----- Data extract -----
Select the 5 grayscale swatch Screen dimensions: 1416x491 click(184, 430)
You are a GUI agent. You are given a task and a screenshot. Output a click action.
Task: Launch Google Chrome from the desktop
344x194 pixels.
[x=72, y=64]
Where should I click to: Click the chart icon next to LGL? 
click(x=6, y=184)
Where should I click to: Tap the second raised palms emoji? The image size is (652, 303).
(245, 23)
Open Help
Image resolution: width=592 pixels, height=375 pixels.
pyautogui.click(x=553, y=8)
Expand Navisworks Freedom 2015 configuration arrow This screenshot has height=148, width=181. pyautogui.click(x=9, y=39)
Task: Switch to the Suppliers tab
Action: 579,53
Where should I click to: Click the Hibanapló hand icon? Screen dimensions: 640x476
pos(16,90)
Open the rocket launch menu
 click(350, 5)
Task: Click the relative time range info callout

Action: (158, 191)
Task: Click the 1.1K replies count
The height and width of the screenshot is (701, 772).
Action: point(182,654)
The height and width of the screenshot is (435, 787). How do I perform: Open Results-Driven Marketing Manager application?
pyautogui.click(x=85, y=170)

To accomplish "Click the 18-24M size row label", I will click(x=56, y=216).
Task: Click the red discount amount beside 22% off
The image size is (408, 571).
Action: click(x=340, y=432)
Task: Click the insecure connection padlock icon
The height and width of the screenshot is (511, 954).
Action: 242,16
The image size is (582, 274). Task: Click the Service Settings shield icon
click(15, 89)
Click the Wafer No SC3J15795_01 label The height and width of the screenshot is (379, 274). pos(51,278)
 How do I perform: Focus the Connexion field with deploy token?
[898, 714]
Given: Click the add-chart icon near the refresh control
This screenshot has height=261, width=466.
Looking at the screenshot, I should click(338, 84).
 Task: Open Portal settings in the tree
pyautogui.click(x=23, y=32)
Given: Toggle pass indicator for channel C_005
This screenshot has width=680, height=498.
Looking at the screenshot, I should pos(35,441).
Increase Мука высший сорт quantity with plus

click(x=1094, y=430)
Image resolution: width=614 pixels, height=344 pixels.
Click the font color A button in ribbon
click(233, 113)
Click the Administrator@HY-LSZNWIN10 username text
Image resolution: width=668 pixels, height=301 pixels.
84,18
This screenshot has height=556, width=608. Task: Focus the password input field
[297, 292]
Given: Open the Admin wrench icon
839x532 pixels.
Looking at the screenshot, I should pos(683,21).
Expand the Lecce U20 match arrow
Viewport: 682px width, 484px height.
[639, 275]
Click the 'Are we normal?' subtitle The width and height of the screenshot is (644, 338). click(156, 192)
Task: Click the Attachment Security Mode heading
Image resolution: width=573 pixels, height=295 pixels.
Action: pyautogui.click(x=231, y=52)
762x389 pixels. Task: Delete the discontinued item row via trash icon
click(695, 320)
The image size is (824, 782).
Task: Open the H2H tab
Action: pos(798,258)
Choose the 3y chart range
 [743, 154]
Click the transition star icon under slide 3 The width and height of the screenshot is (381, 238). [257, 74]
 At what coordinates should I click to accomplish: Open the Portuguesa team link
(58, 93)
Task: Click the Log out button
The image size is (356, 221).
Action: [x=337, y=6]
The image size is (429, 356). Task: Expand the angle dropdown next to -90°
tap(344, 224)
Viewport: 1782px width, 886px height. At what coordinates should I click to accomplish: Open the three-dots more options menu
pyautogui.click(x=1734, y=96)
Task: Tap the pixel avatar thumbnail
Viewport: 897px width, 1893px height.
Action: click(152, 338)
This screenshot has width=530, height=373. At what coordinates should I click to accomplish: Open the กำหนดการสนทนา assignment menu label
-----
--- Work required ---
Count up the lines of the listing where "label" occurs, and answer with that number only.

--- Exercise output ---
3